Task directions =
Find each line in the data below that contains the string "sidebar" and copy those lines out. Treat the match as case-sensitive.

━━ Data in this exercise

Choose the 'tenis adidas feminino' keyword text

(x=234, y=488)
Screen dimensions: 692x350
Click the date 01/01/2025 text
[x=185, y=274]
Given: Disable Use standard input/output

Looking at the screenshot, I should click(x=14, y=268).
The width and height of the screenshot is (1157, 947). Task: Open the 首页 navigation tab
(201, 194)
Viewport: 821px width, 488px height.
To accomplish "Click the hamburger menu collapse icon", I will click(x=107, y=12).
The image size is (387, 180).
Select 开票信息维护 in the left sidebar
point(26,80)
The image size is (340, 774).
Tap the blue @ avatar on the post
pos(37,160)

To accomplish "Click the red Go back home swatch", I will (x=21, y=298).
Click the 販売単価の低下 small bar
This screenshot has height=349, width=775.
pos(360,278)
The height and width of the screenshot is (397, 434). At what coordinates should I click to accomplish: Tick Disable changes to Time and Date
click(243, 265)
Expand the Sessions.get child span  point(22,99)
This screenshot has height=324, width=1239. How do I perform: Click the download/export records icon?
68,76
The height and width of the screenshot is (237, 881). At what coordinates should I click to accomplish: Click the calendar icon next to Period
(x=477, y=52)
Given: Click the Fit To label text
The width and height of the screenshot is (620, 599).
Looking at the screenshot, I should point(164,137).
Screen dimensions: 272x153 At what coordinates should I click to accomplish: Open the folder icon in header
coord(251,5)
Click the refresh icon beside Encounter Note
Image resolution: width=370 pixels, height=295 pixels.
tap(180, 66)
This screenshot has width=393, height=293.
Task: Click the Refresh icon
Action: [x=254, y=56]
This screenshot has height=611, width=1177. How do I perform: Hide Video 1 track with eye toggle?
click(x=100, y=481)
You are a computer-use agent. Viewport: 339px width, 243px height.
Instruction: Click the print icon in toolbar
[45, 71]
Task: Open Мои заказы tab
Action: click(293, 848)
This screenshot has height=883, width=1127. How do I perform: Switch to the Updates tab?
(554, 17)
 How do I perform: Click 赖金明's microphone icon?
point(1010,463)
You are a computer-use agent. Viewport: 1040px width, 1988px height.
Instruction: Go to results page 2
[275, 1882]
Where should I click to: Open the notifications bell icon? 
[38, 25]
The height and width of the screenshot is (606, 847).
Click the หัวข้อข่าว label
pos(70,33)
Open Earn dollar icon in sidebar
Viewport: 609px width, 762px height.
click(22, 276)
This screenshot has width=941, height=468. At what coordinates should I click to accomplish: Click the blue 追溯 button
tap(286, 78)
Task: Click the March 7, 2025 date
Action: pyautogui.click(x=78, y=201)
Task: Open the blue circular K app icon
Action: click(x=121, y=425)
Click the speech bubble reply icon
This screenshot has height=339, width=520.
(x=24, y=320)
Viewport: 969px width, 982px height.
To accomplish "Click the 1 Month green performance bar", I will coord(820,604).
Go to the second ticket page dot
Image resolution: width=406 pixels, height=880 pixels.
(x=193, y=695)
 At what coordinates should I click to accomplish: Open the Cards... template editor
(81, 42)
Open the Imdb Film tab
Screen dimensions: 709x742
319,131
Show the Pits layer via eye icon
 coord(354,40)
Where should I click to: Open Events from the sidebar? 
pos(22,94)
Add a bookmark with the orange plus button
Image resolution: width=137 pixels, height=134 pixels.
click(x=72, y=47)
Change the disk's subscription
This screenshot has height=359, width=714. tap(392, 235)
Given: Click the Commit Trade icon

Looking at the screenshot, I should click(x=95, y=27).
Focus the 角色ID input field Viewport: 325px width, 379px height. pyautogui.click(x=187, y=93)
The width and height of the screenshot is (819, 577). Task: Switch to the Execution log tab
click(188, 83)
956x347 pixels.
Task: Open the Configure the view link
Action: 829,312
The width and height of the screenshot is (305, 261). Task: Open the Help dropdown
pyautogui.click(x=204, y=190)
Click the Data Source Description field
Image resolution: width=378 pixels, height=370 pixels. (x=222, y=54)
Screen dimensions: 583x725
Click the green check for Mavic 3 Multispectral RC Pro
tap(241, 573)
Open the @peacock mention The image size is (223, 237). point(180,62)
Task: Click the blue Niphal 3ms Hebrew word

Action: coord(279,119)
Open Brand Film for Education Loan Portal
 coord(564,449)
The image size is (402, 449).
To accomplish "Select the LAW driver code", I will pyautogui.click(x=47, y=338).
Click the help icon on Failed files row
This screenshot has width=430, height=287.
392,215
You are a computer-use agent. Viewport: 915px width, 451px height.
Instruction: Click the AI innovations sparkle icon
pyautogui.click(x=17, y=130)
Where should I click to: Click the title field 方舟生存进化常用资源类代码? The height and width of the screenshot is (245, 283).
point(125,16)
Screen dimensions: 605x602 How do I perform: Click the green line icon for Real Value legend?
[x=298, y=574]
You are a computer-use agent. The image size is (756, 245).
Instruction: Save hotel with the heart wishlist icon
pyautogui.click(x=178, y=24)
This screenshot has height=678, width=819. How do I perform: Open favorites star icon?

━━━━

Result for this task =
Select 开票信息维护 in the left sidebar
Open Earn dollar icon in sidebar
Where should I click to: Open Events from the sidebar? 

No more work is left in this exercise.